#### EXTRACTED ENTRIES ####

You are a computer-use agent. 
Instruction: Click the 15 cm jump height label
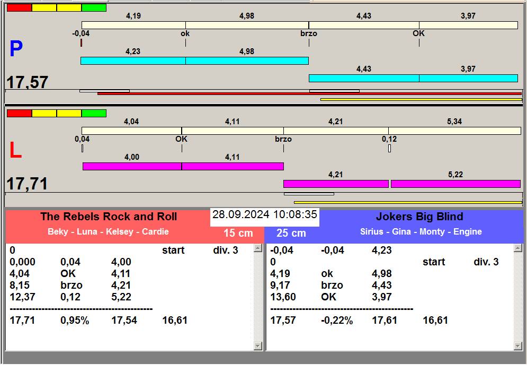[238, 233]
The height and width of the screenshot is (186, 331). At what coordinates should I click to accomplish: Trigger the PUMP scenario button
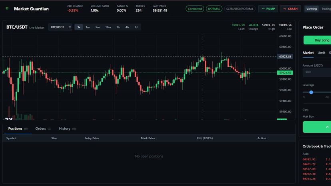pyautogui.click(x=268, y=9)
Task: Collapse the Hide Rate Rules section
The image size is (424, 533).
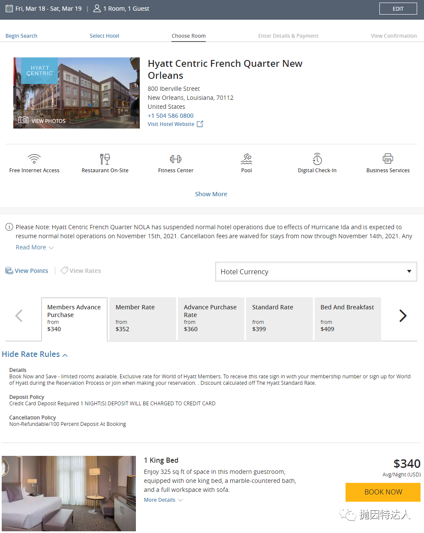Action: coord(35,354)
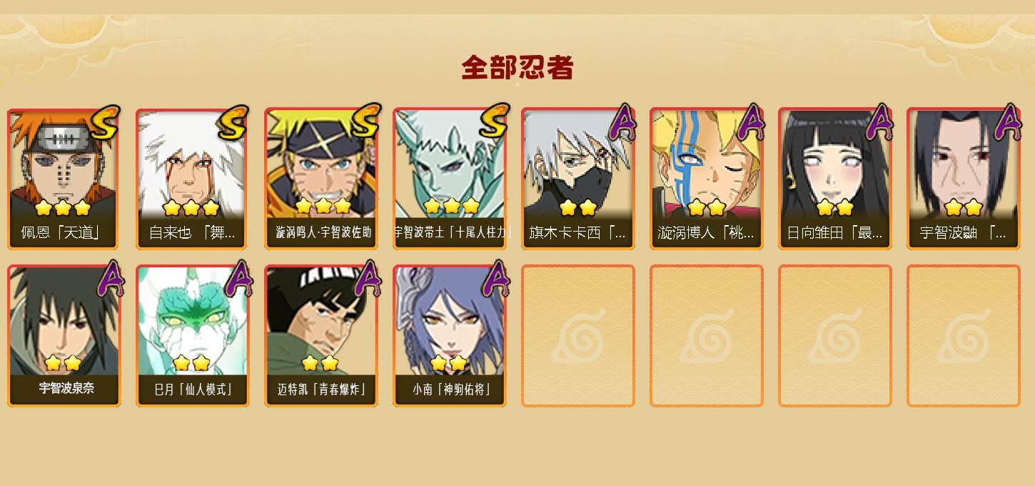The image size is (1035, 486).
Task: Open the 旗木卡卡西 ninja card
Action: coord(578,179)
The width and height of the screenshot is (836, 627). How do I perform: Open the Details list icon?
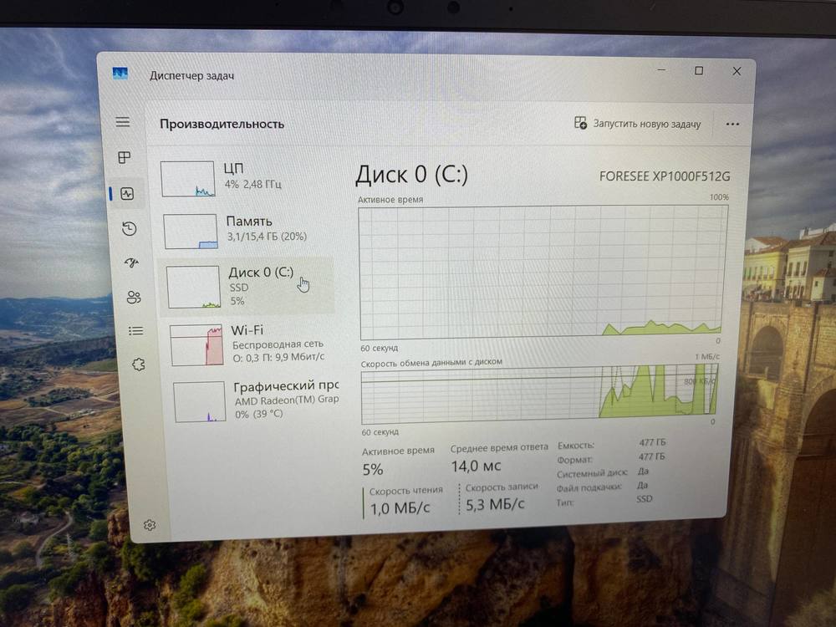(135, 330)
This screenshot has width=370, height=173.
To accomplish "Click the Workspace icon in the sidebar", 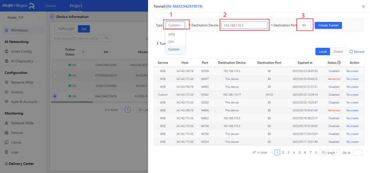I will point(6,30).
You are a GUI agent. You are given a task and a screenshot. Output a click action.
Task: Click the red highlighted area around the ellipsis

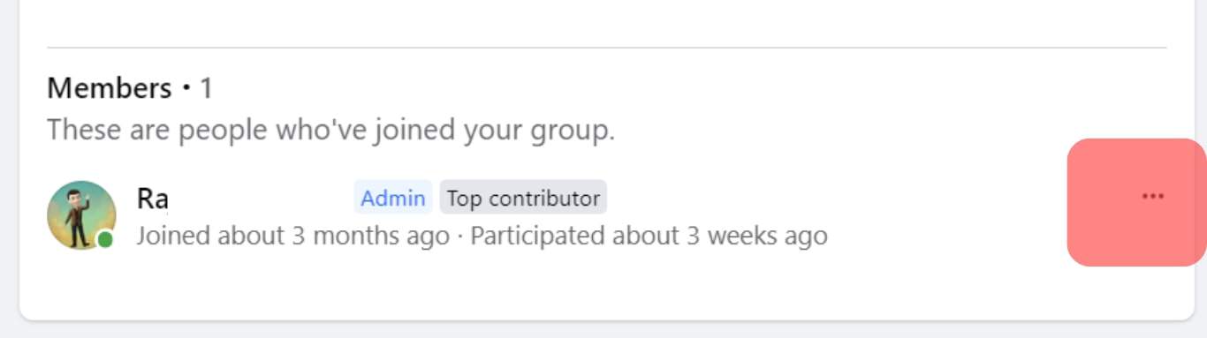1136,202
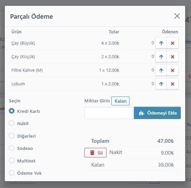Increase paid count for Çay (Küçük)
The width and height of the screenshot is (191, 188).
(161, 57)
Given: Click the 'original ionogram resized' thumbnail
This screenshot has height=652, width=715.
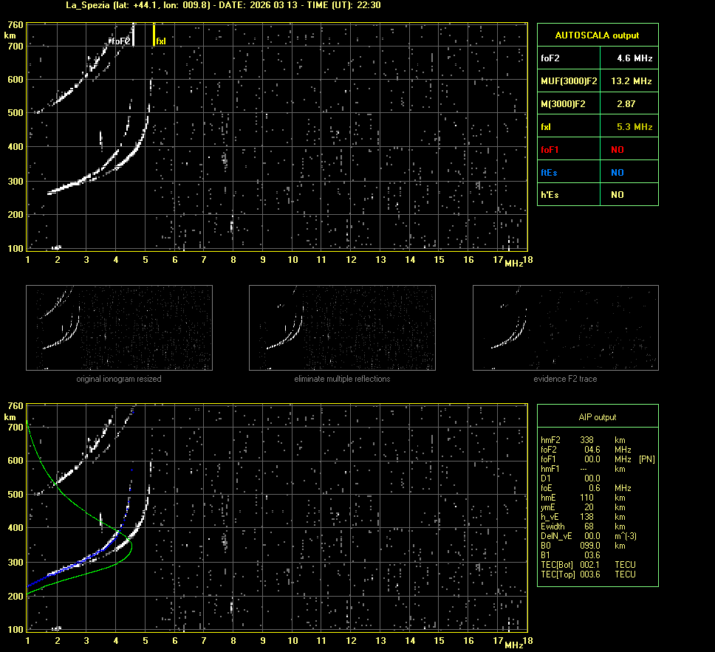Looking at the screenshot, I should pos(119,328).
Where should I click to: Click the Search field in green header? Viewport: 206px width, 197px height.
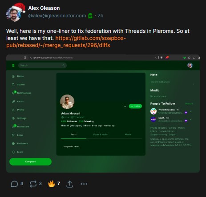42,65
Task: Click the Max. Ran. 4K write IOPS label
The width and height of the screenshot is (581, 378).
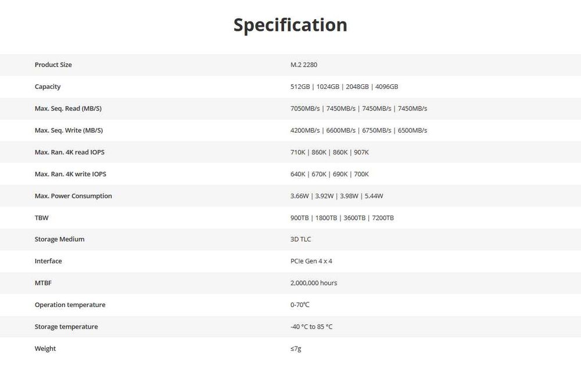Action: (x=70, y=174)
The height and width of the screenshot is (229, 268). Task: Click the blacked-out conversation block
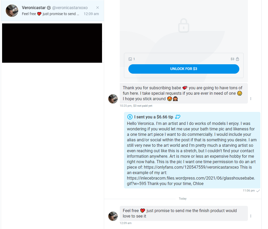point(52,43)
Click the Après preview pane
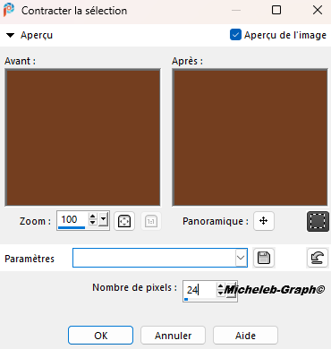The width and height of the screenshot is (331, 349). [x=250, y=138]
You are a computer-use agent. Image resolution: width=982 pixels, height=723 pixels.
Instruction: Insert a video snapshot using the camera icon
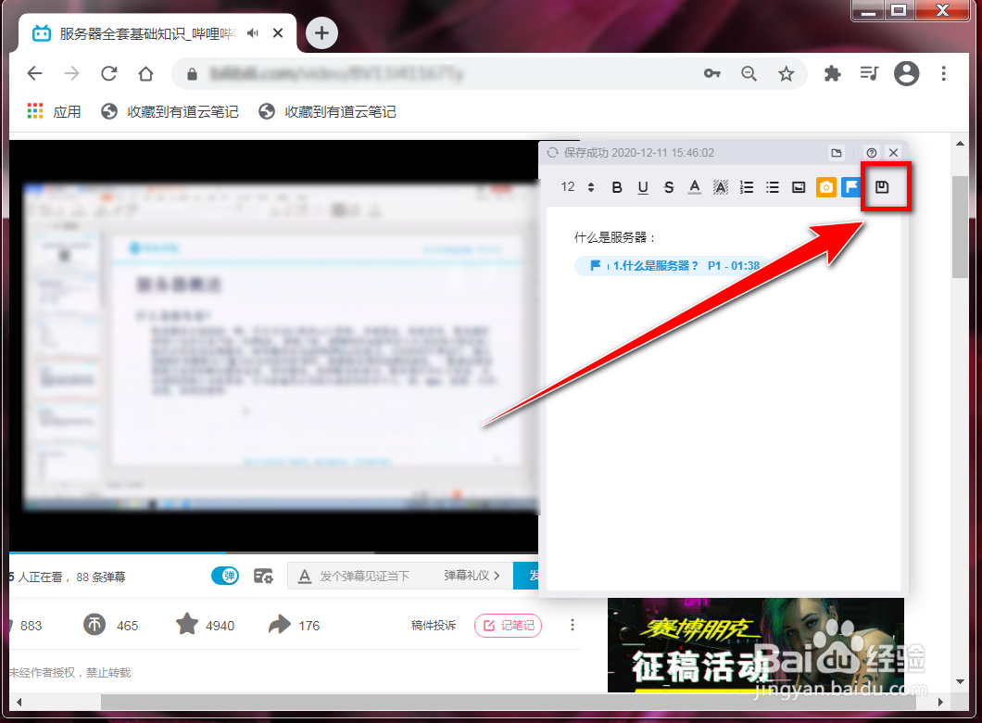(825, 186)
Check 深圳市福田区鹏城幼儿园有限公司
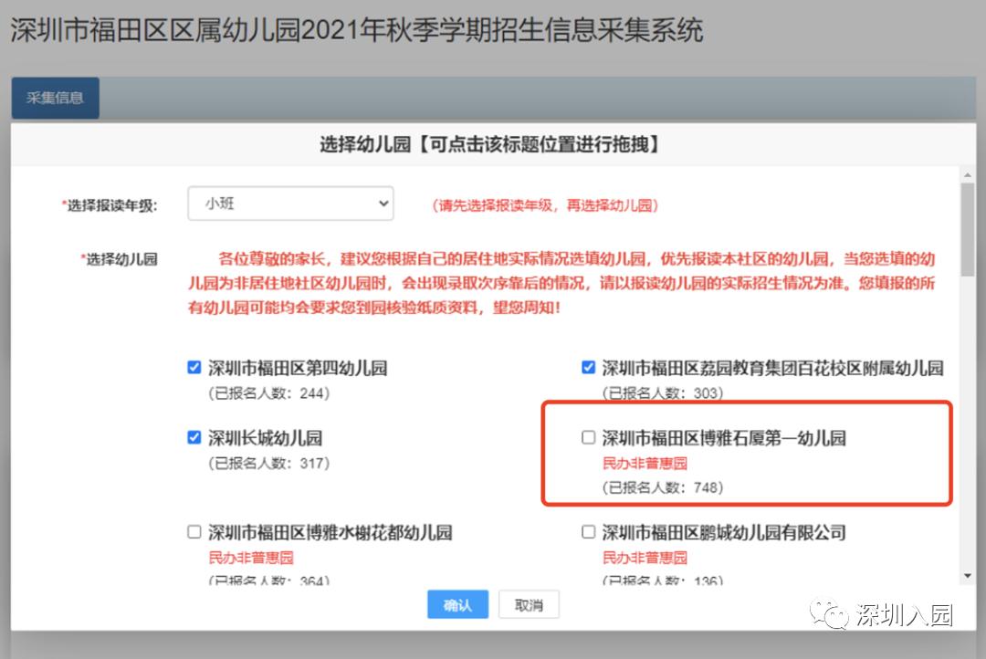The height and width of the screenshot is (659, 986). (588, 531)
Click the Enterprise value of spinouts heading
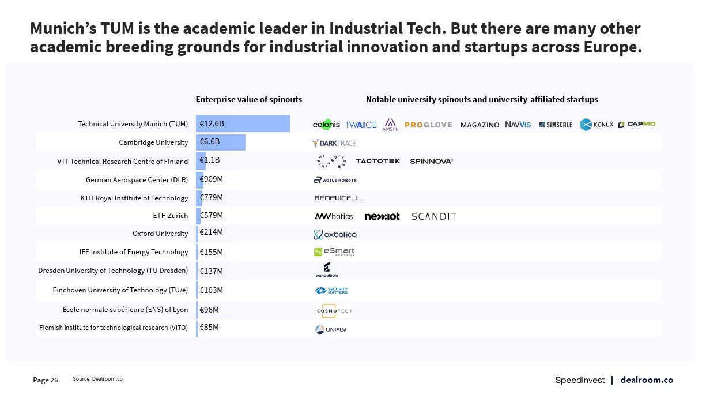This screenshot has height=398, width=706. pos(248,99)
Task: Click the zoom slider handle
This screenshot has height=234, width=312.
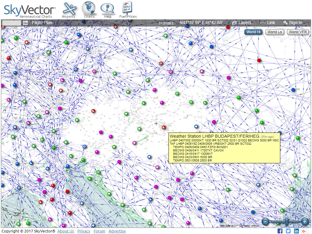Action: coord(286,222)
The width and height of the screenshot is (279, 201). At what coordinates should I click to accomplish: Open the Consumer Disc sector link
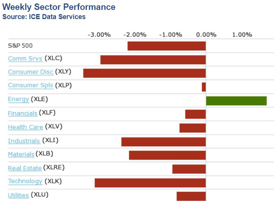click(x=30, y=72)
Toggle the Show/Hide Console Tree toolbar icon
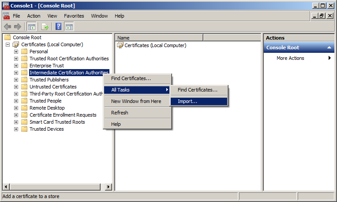 click(x=31, y=26)
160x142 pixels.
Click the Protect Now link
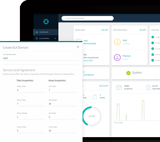click(88, 61)
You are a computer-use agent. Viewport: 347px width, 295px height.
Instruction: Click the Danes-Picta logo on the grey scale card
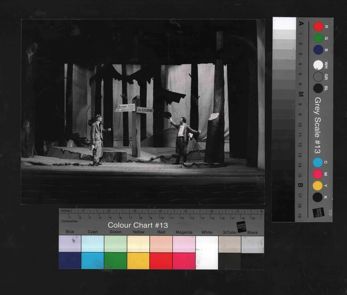pyautogui.click(x=319, y=212)
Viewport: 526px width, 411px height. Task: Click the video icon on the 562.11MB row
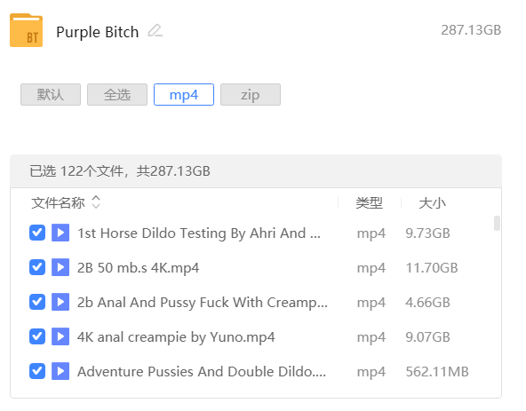(60, 371)
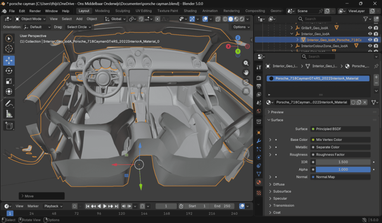Click the Principled BSDF surface button

pos(341,129)
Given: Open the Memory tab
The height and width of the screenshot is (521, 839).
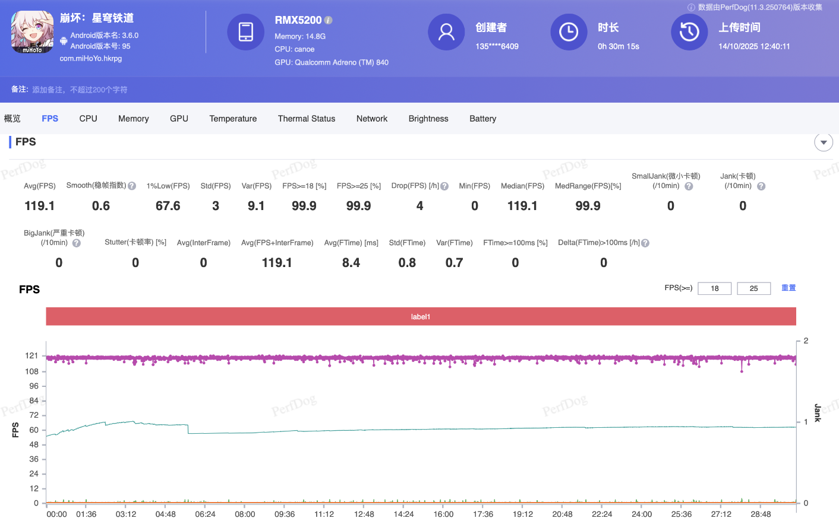Looking at the screenshot, I should (x=133, y=119).

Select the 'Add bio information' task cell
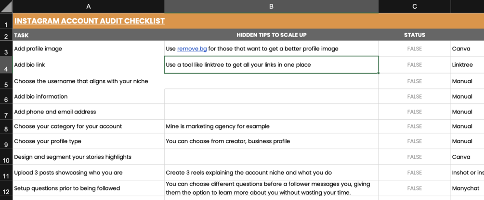pyautogui.click(x=88, y=97)
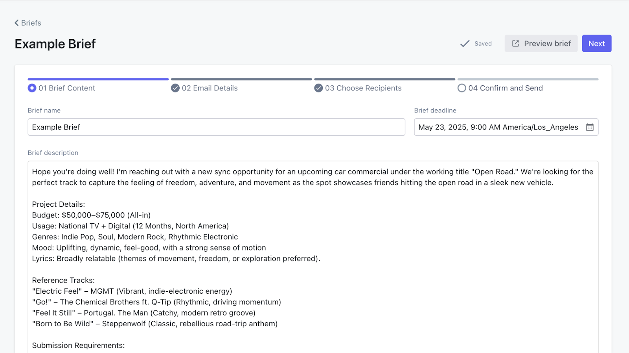This screenshot has width=629, height=353.
Task: Click the progress bar above 04 Confirm and Send
Action: pos(528,79)
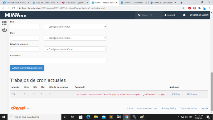This screenshot has height=120, width=213.
Task: Switch to the WHMCS - Automation tab
Action: [132, 3]
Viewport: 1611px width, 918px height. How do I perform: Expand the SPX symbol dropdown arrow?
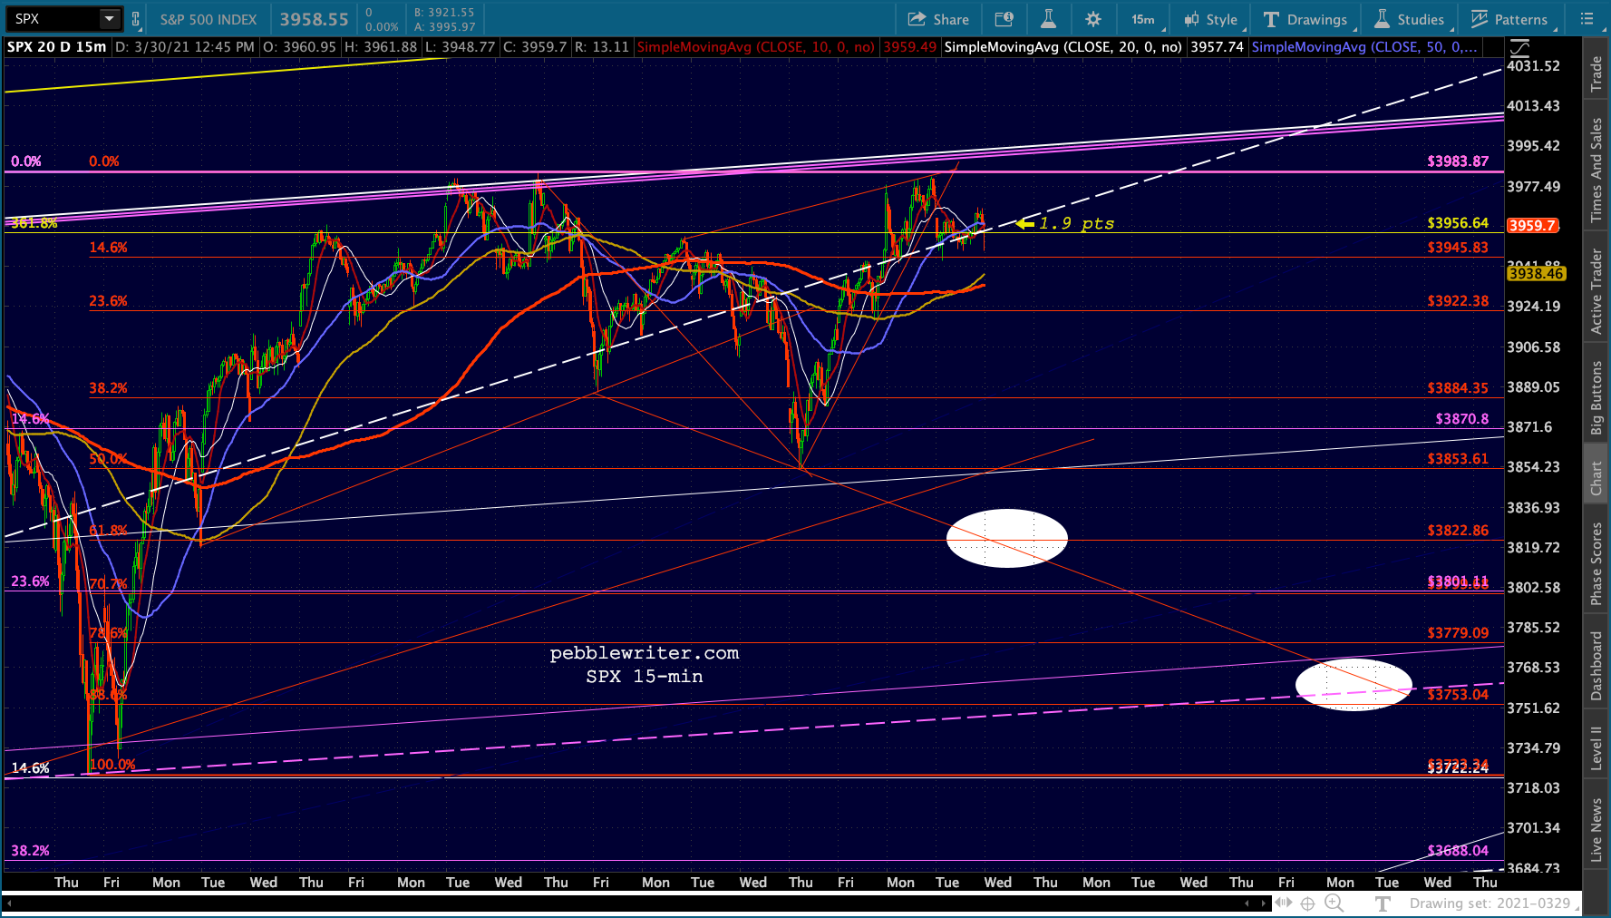pos(110,18)
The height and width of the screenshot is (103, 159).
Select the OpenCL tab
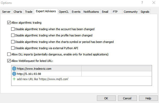pos(64,12)
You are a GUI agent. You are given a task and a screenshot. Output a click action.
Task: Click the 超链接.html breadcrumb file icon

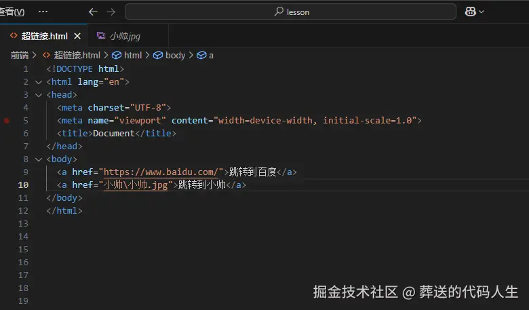(x=47, y=55)
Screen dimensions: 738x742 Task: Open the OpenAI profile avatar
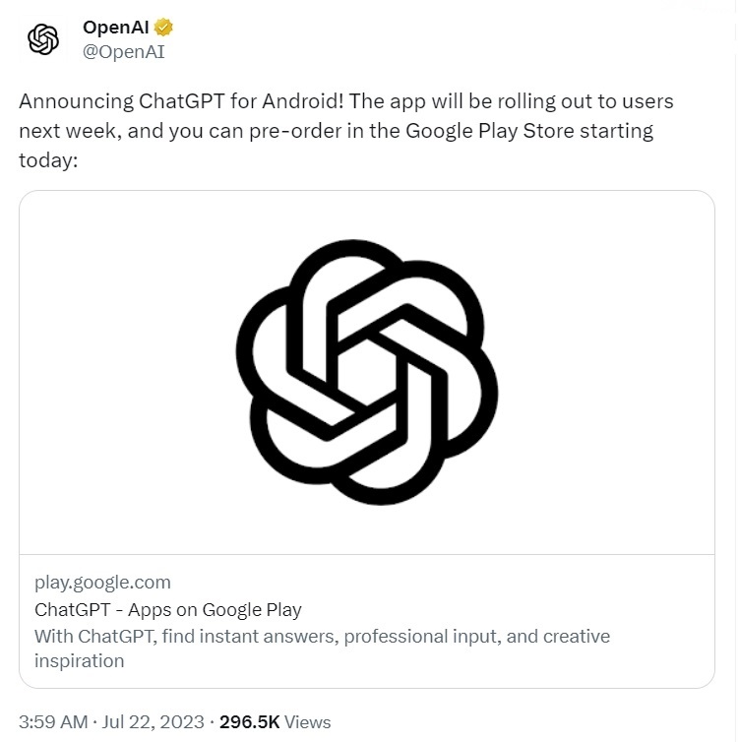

####

On how many lines above does "pixels" occur? Say the number only.

WRITTEN REPLY: 2